Statewide Arizona Propositions

Prior state elections posed complicated, numerous and confusing ballot propositions, and I was glad to provide plain-English descriptions of the bureaucratic bafflegab we faced.

This year we have two statewide propositions, and the choices are EASY, depending on where you stand on issues, because the propositions are clear.

Arizona statewide Proposition 205

“Regulation and Taxation of Marijuana Act”

If you like pot and you say damn the torpedoes full speed ahead you’ll vote yes. If you believe marijuana is the scourge of society and the end of our civilization you must vote no. I’m not taking a position publicly, and of course, voting is secret in America, a priceless value the left and the right have virtually forgotten, eh?

Unfortunately for the right, there is no constitutional authority to regulate vegetables, so the feds have no legitimate role here, the states though do under the 10th Amendment, and so the people’s will should control.

For libertarians and theoretically republicans, it’s a nightmare, since it introduces astounding levels of government regulation, taxation, cartels, a new police force, registration and record keeping, taxation and bureaucracy. For recreation.

On the other hand, it does eliminate an entire level of criminalization, for possession of up to one ounce of pot, a holy grail of millions of people who just want to be left alone. The effect on schools, road safety, public funding, addictive problems, employment, entrepreneurship, artistry and other societal functions are hotly disputed.

A YES vote introduces a 14-page complex private/government-run cartel monopoly system for removing marijuana, derivatives and gear from most state criminal penalties, taxing the goods and allowing its private use by most adults in the state.
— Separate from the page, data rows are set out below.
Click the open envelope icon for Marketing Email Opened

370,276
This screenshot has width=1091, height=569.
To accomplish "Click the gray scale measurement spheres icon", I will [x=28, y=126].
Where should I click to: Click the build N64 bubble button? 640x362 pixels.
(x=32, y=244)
The state government medical-marijuana supply-chain cartel would establish the system. Federal bans and crimes remain but are unenforced by Obamic decree.

A NO vote leaves the current system in place, with the main suppliers being illicit foreign and domestic cartels, and the state government medical-marijuana supply-chain cartel, plus the expensive partners, the U.S. drug agencies with whom the cartels battle non-stop forever. The supply of drugs is unaffected.
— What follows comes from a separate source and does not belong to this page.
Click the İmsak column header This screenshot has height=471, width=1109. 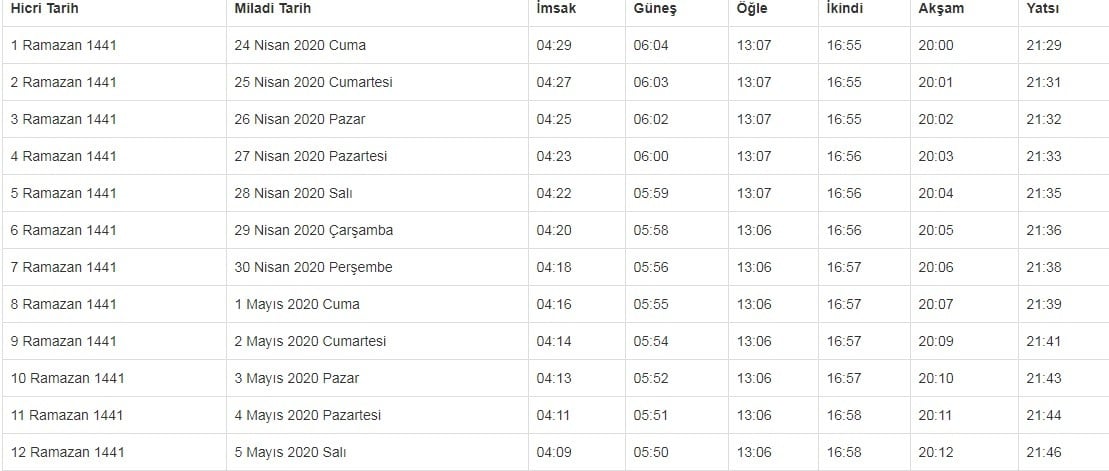pos(556,9)
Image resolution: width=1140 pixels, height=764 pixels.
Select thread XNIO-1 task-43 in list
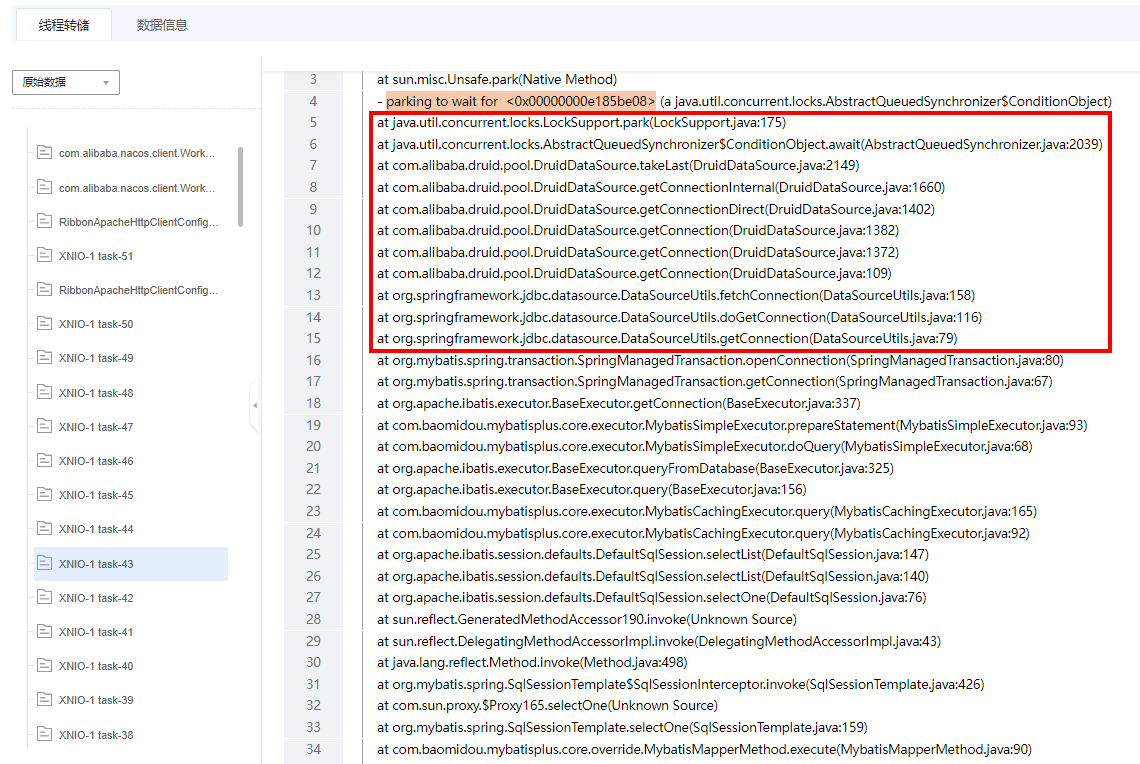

If you want the criminality dropped at all costs you’ll vote yes. The Arizona cartel gives you bar codes and ads, the Mexican cartel gives you baggies.
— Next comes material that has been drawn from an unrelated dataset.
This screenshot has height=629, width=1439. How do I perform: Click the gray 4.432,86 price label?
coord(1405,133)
Both systems force astronomically high prices for a simple vegetable product.

Because this is a proposition, any changes or adjustments that may be needed after passage, which are typical, will need supermajority legislative votes (75%), so fixes will be real tough.

Arizona statewide Proposition 206

“The Fair Wages and Healthy Families Act”

This comes down to whether you believe a business owner owns a business or the government owns a business. If you own your own business, then you get to set the wages. Vote NO on government mandated wage levels.

If you believe government has legitimate power to make things “fair,” or to set prices where it believes a market should be set, vote YES to force business owners to pay their employees (prices would rise to $12 per hour in 2020).

A YES vote will require employers of certain private businesses to pay employees a minimum wage that rises in four steps until 2020 to $12 per hour. A NO vote leaves the market as it is now.

The bill also requires 40 hours annual “earned paid sick time” for employees of large employers (24 hours for those of small employers); time accrues at one hour earned for every 30 hours worked, with conditions and other time off benefits.

NOTE: The proposal includes some coercion from the unions. Employees are exempt if they expressly waive the benefits under “collective bargaining agreements.” In other words, you are encouraged to unionize to get excused from the requirements. It’s dirty pool, just thought you should know.